[Records drawn from a dataset]
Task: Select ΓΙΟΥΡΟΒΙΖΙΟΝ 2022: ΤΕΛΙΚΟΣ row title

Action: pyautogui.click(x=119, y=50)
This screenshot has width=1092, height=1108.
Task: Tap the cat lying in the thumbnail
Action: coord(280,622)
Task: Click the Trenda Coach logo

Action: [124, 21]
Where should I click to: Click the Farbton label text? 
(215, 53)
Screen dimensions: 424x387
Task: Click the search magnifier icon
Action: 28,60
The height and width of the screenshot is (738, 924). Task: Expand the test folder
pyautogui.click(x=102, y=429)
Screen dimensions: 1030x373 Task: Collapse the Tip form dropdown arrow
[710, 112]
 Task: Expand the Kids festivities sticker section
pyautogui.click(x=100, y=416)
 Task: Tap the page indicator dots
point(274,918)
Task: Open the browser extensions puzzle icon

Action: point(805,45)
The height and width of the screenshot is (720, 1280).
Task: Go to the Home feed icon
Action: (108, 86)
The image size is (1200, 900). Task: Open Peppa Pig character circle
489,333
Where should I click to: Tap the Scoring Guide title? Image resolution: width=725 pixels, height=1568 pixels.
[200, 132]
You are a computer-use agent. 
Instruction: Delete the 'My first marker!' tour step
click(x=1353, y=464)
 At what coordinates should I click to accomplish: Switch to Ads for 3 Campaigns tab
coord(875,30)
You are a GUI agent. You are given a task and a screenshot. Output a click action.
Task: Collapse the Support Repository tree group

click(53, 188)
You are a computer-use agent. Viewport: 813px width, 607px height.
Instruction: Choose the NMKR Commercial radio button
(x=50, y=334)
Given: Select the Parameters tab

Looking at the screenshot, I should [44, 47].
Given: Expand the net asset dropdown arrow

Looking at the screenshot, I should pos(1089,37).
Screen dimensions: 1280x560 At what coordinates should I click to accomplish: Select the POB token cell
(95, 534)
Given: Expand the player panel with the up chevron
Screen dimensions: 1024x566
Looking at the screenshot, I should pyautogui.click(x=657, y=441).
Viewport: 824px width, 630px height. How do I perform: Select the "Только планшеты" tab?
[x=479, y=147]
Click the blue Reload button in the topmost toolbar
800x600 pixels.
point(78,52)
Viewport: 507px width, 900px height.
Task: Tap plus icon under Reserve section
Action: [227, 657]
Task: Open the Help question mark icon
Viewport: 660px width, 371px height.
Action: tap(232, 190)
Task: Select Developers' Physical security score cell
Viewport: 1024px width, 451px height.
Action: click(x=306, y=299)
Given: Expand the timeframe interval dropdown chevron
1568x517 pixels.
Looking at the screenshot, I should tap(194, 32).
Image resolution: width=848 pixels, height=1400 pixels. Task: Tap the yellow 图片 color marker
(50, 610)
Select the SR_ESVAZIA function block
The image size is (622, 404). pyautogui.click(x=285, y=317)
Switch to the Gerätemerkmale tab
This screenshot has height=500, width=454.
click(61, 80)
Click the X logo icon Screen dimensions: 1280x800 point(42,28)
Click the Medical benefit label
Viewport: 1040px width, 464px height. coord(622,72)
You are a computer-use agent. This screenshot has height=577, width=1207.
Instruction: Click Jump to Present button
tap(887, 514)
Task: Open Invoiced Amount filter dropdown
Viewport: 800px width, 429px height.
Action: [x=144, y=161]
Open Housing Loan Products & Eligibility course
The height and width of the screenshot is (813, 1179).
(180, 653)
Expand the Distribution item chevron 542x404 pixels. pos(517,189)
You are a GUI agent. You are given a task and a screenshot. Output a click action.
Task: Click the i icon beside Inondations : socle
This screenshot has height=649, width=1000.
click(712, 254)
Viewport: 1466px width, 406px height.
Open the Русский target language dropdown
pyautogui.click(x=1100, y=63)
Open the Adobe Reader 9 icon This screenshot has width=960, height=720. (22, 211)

● **TASK PROMPT**: Word for word, restate the lines running from the one containing "Task: Open Invoiced Amount filter dropdown" through the final line of the records above, and nothing besides.

● **EXERCISE OUTPUT**:
Task: Open Invoiced Amount filter dropdown
Viewport: 800px width, 429px height.
Action: [x=144, y=161]
Open Housing Loan Products & Eligibility course
The height and width of the screenshot is (813, 1179).
(180, 653)
Expand the Distribution item chevron 542x404 pixels. pos(517,189)
You are a GUI agent. You are given a task and a screenshot. Output a click action.
Task: Click the i icon beside Inondations : socle
This screenshot has height=649, width=1000.
click(712, 254)
Viewport: 1466px width, 406px height.
Open the Русский target language dropdown
pyautogui.click(x=1100, y=63)
Open the Adobe Reader 9 icon This screenshot has width=960, height=720. (22, 211)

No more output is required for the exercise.